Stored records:

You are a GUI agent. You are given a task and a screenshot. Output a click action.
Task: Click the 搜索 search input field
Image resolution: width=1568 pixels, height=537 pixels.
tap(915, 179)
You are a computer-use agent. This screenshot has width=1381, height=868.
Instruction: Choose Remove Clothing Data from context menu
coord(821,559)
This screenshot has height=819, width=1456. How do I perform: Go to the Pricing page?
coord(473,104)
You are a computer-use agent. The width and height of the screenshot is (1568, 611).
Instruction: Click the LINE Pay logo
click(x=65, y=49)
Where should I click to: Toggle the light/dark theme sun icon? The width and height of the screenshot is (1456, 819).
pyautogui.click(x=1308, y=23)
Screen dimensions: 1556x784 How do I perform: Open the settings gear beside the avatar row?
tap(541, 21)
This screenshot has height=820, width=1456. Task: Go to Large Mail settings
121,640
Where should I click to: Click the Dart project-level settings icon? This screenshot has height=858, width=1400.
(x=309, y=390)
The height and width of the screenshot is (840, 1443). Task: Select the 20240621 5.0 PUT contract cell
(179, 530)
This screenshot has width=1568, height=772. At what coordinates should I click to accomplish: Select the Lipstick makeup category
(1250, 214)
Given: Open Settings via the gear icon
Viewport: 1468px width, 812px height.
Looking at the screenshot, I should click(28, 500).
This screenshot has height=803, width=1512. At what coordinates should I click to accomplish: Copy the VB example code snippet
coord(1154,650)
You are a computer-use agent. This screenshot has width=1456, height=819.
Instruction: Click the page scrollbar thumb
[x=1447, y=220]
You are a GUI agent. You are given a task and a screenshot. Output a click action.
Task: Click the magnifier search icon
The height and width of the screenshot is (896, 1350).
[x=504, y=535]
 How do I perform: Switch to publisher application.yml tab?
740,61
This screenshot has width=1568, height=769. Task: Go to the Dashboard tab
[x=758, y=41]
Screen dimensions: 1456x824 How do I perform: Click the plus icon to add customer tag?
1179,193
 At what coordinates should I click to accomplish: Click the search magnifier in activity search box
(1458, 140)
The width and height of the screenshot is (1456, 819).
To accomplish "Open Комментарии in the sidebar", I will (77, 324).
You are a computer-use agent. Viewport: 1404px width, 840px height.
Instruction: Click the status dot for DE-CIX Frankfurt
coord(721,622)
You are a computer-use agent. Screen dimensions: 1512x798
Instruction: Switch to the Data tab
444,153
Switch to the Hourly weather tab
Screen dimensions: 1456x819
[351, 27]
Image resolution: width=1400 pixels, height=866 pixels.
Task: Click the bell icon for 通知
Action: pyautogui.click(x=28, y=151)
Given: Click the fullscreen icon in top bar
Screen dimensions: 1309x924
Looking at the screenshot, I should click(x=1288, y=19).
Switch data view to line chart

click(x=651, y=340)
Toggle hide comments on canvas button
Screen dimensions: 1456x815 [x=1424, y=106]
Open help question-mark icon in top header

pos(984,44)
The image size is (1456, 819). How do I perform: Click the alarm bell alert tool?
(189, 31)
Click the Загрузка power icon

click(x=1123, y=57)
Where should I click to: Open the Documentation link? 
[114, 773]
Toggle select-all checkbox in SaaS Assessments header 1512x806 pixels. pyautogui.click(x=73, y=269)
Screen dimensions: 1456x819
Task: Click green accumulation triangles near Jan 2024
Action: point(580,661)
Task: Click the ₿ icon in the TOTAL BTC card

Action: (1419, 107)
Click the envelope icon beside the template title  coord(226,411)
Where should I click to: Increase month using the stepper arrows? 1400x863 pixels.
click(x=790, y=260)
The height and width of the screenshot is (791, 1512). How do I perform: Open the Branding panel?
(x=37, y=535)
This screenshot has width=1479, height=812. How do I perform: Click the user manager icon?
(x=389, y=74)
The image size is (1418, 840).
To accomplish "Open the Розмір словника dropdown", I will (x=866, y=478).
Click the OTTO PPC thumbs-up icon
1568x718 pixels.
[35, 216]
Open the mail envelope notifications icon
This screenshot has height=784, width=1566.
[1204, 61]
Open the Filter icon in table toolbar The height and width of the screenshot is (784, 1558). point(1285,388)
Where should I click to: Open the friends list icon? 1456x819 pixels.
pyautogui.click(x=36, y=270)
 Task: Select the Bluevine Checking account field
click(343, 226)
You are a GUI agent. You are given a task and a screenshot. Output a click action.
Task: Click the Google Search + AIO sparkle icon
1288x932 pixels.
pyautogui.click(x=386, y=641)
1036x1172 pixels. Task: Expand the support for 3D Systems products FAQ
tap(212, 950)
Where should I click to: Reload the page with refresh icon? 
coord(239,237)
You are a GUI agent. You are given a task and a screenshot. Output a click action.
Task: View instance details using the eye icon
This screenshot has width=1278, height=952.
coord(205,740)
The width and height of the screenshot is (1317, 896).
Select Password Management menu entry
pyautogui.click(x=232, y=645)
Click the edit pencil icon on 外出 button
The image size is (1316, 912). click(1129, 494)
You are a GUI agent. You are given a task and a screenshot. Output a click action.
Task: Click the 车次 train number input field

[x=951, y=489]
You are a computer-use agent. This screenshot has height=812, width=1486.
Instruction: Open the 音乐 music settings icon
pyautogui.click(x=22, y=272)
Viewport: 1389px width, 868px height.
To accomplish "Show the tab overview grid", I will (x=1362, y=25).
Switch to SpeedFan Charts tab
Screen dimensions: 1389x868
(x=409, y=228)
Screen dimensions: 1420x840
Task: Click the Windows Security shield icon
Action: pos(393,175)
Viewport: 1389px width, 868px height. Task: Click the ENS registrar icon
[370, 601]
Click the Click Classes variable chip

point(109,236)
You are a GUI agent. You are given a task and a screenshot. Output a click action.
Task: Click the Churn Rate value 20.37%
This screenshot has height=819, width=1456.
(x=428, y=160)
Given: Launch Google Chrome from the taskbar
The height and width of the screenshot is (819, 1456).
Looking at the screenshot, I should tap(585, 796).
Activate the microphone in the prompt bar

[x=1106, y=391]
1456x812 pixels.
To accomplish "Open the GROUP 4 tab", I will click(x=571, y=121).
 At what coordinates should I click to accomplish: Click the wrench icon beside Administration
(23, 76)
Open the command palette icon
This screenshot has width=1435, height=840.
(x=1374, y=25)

Your instructions » Copy out every line from the data above in which the word "Google" occurs.

Exercise response »
Task: Click the Google Search + AIO sparkle icon
Given: Launch Google Chrome from the taskbar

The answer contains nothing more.